In choosing the area over 50 other locations around the country, Hillsborough County and the state of Florida had to play ball, giving out major tax breaks to incentivize the corporate giant to relocate here. The County guaranteed $2.1 million in tax incentives,and the state added nearly $5 million more in incentives, if the company followed through on its commitments on hiring and salaries.
Now with the Florida House threatening to axe Governor Rick Scott’s plan to provide $250 million in taxpayer funds for a Florida Enterprise Fund in serious jeopardy, Rick Homans with the Tampa Bay Partnership is concerned that the Tampa Bay region won’t have the necessary funds available to pursue similar, high-impact projects like this in the future.
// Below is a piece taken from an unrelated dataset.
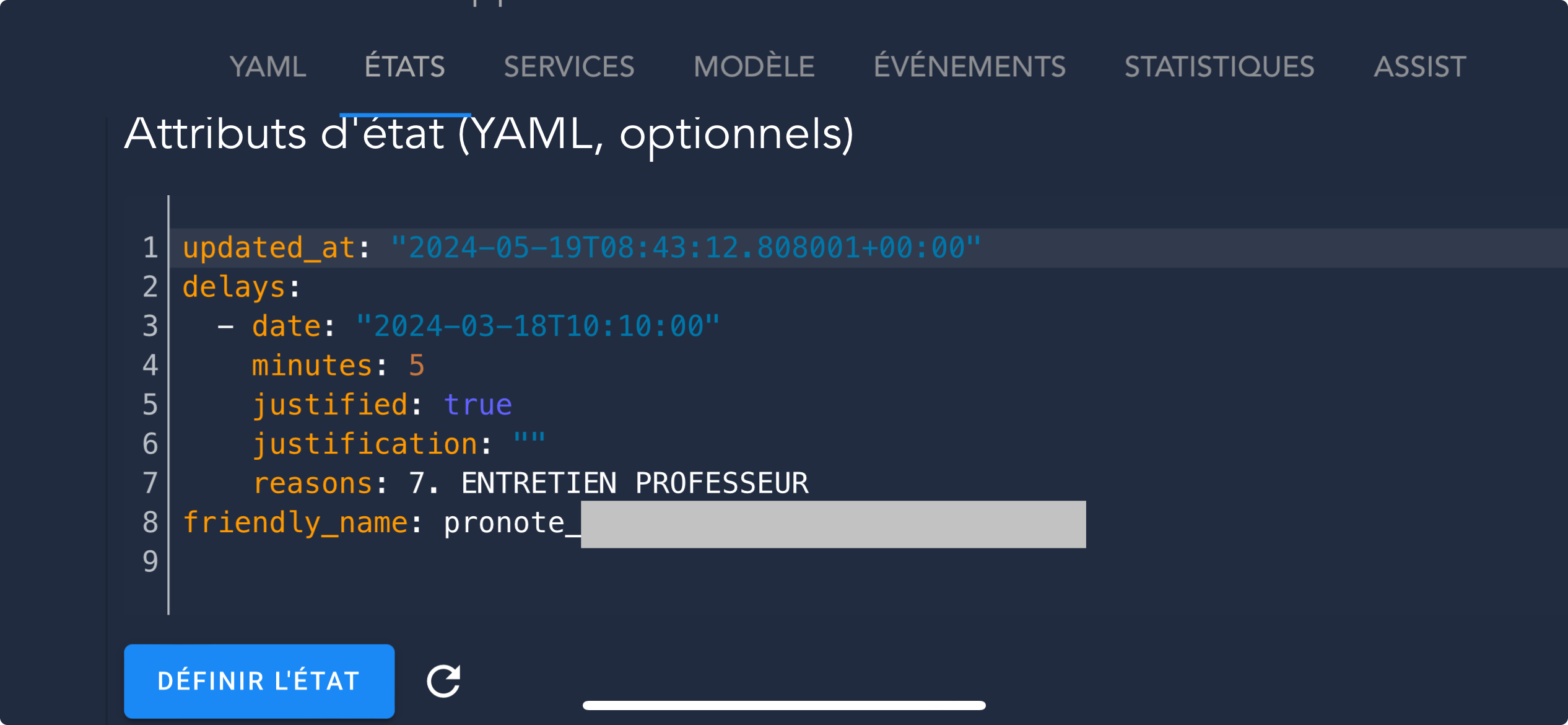
Task: Switch to the YAML tab
Action: tap(268, 66)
“All of those projects when we were going after them required closing funds, to be part of the deal, and we would never have been able to engage in the negotiation without the closing funds as part of a package,” Homans says. Before coming on to lead the Partnership, Homans was actively involved in recruiting such companies as head of the Tampa/Hillsborough County Economic Development Corporation.
Homans has penned a letter to Tampa Bay area lawmakers Richard Corcoran and Tom Lee to see about including the fund in the final budget that lawmakers will vote on next week. Corcoran and Lee are the appropriations chairmen in the House and Senate, respectively.
“Failing to fund this important economic development program would deliver a major setback to efforts throughout Tampa Bay to create a more prosperous and economically competitive region,” Homans wrote in the letter.
In recent months, Scott has been extremely successful in recruiting officials all across the state, including Democratic mayors like Tampa’s Bob Buckhorn and St. Petersburg’s Rick Kriseman, to publicly endorse his request for a Florida Enterprise Fund of $250 million — about six times what the Legislature approved this year.
And while the Senate has gone along in supporting him., House Leadership is resisting.
Corcoran has called such funding “corporate welfare,” echoing a line that the Americans for Prosperity-Florida has been parroting for months in opposition.
Humans says that incentives are the coin of the realm in recruiting high powered companies to relocate, and if the state unilaterally disarms, the Tampa Bay area will not be at the table to recruit such companies in the future. “It’s a reality of economic development, and I think that politics is in some cases where ideology and reality come together and you have outcomes that are good for the public, that’s what you hope for,” he says.
But with Corcoran laying down the law the way he sees it on the Florida Enterprise Funds, Homans realizes that it’s an uphill battle. He says he respects Corcoran’s position. To a point, anyway.
“What we’re hoping for is what he and other leaders see is that they balance those strong opinions with the realty that it’s important for us to continue to compete with these projects, and it’s important for all the counties in Tampa Bay and the state of Florida to be at the table.”
According to the Florida Department of Economic Opportunity portal, Bristol-Meyers Squibb has only been paid $1 million in incentives, with millions more owed to them if they fulfill their obligations.
The Legislative session is scheduled to end a week from this Friday, March 10.